Sorry, Jamie, but when I hear claptrap about some sort of global Jewish conspiracy—especially from a self-proclaimed “Marxist,” I sort of tune things out.

And rightly so, I think.

Jay–Ottawa said...

It's so easy to lose track of what is important. We live in a society of entertainment that surpasses the distractions of ancient Rome. Our colosseum is open around the clock; our ticket is a subscription to the net. The smaller your connection device, the more time you are likely to be spending in the American colosseum. We are hooked. Giving up the internet is about as difficult as shaking off an addiction to cigarettes or drugs.

As has been pointed out before, Trump is not the problem. He is the symptom. The underlying problem is a coast-to-coast system deeply corrupted over the course of decades. Getting rid of Trump now would change nothing.

Bill Clinton lied in his first campaign. It's not the economy, stupid. It's the system, top to bottom. Cells of reason, compassion and beauty are getting harder to find and protect. How many people do you know personally who might be classified as serious resisters?

The current system was brought about by the diligence of a selfish minority and the dalliance of the majority, either through laziness or civic ignorance. The new system firmly in place allows elected officials to devote all of their time expanding the disparities between the 99% and the 1%.

Those bumper sticker numbers may be a bit off. After taking into account the many collaborators with the corrupt system, the percentages should probably be recast as the 80% who are sliding into serfdom and the 20% who actively cater to the elites in charge.

Less than 5% within the 80% voted Third Party against the Duopoly in the last election. According to one professor who expressed a dominant view, a Third Party vote was useless.

“This [was] not the year to cast a useless protest vote,” said Elizabeth Sherman, government professor at American University’s School of Public Affairs. “There’s a lot at stake this election, it’s a very close election, and the message is out, every vote counts. People remember Ralph Nader.”
http://time.com/4562735/third-parties-election-results-gary-johnson-jill-stein-evan-mcmullin/

See any falsehoods in her statement? Would you enroll in her course?
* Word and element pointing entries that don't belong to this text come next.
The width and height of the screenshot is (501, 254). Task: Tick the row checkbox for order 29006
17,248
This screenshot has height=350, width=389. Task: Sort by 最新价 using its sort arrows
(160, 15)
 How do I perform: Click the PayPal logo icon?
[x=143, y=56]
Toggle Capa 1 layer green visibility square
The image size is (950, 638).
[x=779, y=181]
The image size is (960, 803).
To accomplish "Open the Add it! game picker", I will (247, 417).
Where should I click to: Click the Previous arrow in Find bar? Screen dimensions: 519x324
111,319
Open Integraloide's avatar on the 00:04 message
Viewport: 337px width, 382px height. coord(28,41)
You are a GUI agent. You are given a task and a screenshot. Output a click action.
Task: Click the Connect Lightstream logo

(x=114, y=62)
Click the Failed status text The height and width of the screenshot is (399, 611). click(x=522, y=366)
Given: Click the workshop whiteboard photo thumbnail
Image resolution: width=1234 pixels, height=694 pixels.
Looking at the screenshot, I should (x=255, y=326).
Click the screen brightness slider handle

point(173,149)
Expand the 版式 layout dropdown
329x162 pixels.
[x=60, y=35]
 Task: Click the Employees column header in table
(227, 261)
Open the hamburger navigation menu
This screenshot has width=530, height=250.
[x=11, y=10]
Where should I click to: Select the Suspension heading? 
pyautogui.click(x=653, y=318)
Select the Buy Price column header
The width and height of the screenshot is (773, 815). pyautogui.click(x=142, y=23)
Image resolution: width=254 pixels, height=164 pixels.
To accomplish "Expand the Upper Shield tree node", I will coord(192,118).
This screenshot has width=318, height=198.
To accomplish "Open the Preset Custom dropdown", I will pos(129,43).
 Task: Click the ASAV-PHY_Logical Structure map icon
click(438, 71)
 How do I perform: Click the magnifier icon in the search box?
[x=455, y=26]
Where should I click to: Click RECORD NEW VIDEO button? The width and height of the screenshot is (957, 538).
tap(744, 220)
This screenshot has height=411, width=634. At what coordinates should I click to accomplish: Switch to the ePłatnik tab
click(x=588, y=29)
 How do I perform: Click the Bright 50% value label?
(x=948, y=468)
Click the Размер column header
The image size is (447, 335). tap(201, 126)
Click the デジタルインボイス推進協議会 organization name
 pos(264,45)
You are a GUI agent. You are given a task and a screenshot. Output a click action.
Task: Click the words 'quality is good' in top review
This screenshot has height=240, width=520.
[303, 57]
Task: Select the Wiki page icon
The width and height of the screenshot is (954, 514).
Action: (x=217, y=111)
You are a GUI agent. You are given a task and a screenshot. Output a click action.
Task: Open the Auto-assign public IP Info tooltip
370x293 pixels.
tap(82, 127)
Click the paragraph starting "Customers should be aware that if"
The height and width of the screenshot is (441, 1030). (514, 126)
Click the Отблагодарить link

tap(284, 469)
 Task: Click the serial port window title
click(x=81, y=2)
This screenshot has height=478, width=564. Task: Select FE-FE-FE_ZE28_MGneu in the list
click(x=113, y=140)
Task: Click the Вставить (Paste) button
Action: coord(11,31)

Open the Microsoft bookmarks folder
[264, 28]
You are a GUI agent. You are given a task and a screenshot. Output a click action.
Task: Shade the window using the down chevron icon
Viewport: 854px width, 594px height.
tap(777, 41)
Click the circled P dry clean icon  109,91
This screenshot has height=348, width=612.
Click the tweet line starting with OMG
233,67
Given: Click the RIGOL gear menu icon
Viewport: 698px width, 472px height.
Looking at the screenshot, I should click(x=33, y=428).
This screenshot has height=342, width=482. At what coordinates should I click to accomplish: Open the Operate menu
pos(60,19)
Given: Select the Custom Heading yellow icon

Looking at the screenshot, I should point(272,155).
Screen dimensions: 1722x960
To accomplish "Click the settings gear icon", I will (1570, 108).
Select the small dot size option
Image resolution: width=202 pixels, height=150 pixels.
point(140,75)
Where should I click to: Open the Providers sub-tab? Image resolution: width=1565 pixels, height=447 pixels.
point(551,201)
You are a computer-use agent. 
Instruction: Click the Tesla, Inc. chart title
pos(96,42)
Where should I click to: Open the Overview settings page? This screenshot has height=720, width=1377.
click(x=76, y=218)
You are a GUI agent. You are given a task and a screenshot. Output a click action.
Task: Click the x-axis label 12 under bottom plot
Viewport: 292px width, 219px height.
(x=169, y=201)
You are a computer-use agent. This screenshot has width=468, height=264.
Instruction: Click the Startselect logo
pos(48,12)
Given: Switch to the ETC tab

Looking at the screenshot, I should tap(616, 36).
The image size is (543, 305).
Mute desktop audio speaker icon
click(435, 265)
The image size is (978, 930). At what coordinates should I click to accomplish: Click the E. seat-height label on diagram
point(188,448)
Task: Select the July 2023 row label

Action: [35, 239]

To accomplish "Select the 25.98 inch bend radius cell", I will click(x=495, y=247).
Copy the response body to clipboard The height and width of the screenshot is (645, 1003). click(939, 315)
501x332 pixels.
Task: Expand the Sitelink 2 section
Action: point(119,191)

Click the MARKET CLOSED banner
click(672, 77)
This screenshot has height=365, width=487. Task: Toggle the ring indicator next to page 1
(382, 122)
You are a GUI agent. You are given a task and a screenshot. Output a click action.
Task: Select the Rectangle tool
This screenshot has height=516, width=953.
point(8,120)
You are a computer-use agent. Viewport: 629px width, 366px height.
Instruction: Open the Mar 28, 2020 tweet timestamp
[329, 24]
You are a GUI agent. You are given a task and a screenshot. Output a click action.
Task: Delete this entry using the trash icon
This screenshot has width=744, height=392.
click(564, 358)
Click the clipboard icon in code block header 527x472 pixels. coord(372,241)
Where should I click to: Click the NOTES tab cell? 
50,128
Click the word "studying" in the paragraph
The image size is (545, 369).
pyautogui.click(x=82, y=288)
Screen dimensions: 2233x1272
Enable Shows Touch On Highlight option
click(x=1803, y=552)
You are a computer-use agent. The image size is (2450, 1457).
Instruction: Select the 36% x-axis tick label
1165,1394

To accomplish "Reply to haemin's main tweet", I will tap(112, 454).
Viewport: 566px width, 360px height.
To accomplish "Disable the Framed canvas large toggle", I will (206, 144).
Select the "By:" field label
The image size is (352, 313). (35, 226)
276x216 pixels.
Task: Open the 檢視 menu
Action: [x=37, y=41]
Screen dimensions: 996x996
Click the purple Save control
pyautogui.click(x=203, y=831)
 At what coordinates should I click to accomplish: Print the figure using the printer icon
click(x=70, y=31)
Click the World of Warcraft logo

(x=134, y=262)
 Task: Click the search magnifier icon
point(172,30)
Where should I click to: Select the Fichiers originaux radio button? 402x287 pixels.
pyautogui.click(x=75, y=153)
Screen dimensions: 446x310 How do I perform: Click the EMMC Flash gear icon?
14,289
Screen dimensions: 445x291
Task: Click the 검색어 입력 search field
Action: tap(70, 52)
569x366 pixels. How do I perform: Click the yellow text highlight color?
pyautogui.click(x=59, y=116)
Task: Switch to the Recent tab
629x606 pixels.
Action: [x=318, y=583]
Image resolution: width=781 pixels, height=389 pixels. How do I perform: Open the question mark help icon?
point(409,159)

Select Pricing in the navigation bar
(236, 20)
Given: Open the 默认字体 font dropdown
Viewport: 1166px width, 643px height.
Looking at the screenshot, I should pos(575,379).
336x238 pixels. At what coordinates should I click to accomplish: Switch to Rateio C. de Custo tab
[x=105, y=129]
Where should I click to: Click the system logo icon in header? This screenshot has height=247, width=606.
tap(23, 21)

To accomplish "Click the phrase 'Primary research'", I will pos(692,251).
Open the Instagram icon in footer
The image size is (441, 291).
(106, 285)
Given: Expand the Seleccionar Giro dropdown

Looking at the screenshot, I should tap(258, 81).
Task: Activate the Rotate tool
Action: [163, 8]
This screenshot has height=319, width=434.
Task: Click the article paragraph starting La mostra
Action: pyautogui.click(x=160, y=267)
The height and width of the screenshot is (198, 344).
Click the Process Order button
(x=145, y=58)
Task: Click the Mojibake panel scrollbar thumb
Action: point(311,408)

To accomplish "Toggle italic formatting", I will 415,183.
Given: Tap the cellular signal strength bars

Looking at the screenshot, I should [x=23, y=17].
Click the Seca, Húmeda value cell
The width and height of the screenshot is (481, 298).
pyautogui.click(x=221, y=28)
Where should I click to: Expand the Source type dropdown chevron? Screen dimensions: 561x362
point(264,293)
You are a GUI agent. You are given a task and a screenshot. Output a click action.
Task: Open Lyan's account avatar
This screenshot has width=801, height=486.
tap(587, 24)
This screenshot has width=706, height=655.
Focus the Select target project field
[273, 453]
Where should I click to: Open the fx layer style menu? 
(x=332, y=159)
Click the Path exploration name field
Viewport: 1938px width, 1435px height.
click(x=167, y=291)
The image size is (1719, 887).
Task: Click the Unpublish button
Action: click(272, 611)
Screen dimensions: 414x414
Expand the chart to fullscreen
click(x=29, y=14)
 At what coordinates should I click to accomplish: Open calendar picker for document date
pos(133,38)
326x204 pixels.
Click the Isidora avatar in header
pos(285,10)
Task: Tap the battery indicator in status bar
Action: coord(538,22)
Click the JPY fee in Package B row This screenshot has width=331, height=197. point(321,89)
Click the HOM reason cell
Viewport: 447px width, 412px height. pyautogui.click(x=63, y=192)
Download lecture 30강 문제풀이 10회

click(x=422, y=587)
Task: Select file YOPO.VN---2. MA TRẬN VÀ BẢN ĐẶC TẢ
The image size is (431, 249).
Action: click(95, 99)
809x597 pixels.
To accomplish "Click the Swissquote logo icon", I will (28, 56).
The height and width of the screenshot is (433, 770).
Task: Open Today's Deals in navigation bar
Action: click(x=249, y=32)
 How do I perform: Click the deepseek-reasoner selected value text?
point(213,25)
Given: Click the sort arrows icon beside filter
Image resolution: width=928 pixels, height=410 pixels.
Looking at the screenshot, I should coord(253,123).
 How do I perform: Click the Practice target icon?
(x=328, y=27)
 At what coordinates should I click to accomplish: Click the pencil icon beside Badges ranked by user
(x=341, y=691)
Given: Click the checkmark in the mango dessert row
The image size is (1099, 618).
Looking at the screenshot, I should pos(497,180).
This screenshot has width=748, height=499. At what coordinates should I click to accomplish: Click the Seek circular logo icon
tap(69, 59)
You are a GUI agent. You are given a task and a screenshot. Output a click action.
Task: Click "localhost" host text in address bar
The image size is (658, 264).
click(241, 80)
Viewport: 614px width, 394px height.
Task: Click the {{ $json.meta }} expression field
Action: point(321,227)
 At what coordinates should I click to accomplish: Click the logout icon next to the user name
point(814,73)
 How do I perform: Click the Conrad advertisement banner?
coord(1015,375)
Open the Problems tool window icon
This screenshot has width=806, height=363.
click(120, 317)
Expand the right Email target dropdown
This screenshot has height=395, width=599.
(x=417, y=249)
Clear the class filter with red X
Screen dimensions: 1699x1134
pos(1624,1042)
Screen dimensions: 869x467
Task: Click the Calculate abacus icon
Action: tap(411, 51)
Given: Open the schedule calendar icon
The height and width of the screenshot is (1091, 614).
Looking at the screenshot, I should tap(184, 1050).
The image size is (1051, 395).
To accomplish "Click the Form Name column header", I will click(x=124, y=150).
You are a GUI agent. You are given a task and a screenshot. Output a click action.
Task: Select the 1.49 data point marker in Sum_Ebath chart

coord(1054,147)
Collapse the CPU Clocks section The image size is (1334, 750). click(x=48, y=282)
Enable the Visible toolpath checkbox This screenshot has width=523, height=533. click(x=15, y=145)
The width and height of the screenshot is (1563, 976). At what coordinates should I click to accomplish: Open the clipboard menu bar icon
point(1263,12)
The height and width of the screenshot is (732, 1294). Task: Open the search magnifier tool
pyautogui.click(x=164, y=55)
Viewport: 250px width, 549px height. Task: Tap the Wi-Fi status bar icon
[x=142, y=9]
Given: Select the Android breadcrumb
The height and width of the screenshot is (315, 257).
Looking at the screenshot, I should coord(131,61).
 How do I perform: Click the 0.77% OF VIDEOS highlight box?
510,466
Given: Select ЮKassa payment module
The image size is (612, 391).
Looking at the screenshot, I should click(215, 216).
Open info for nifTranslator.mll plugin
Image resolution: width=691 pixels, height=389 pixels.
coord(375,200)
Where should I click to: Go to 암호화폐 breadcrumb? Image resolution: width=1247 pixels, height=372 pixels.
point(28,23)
Also useless was staying home or allowing millions of voters to be disqualified from voting for no valid reason. But what was supremely useless was casting a vote for either candidate from the Duopoly.

If every vote, no matter which way cast, was useless, could the good professor, upon reflection, assert we live in a democracy? If the US is no longer a democracy, what is it?

stranger in a strange land said...

The ruling class in Israel, perhaps is what Jamie intended. That has a lot of influence over American media.

Is it a 'global conspiracy' that Israel has disproportionate influence on American policy?

Anyway, this post was about how Trump is useful tool of The Ruling Class - a designation free from ethnicity or nationality. And humanity - I heard they're some sort of reptile aliens.

Zee said...

@stranger in a strange land--

Your interpretation of Jamie's remark is probably correct.

@Jamie--

I apologize for my misguided over-reaction.

Jamie said...

Correction:

Trump hopes to court the pro-Israeli fractions of the ruling class.

Zee said...

Is it just me, or does Hillary resemble some type of evil Spanish inquisitor, dressed as she is in her pitch-black, medieval academic raiment?